Werner Herzog is a nonpareil filmmaker. Yes, one might argue that a Stanley Kubrick or an Ingmar Bergman, a Federico Fellini or an Akira Kurosawa were greater directors of films, but all of them have a more fundamental connection to the central, if not conventional, core of the art of filmmaking. Herzog is farther off into his own cinematic dimension than any other director. If there can be such a thing as instinct into so rigorous an art as filmmaking, then Herzog is as close to a pure beast in that art as one can get.
His hour and fifty minute-long 1974 film The Enigma of Kaspar Hauser (Jeder Für Sich Und Gott Gegen Alle -- literally Every Man For Himself And God Against All, a much more apt and poetic title than the English language version), he wrote, produced, and directed himself. It won that year’s Grand Jury Prize at the Cannes Film Festival, and is about the infamous case of a wild child who strode into Nuremburg in 1828, with a note proclaiming his name, and a bizarre tale of being raised in a dark cell for perhaps a decade and a half.
The real life case led to decades of articles, books, and a place in Fortean lore. This is one of those films that no other filmmaker could make. Yes, there have been other films that have touched upon the case, but none so viscerally, and of all the post-Nazi German filmmakers (often referred to collectively as the New German Cinema, as opposed to France’s New Wave) Herzog is the most, for lack of a better term, feral; thus the perfect man to bring Hauser’s tale to the screen.
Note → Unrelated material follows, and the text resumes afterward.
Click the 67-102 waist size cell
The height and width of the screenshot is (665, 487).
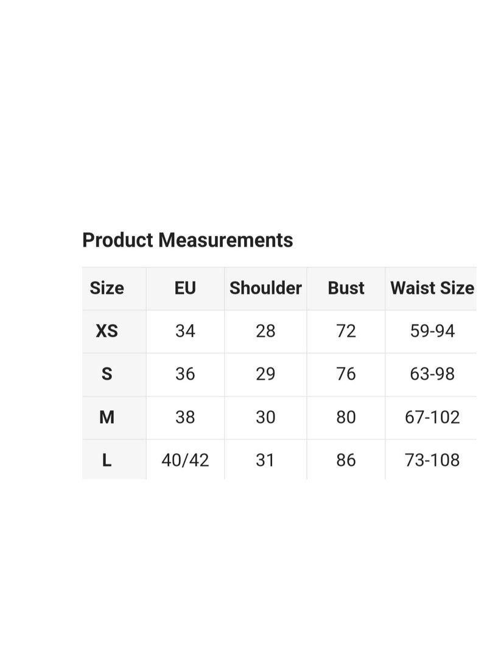pos(432,417)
The film is not so much a linear screenplay as a string of moments and images (one great moment concentrates on a stork eating a helpless frog; yet it’s a beautiful death, while a dream sequence shows pilgrims climbing a mountain in Ireland during a fog, as Pachelbel’s Canon plays onscreen) which act as a bildungsroman not only for the lead character of Hauser, played by the mentally deranged Bruno S., but for the characters that inhabit Nuremburg. They have to learn to be more accepting of someone whose origin, life, and entry into their world makes him as close as one could get to an extraterrestrial being without being one. Hauser is not only outside of their experience, but also outside their very realm and conception of difference, and as he learns 19th century Germany’s customs and manners he sees how stilted and absurd many of them are. So does the audience, via Herzog’s ecstatic art beyond analysis.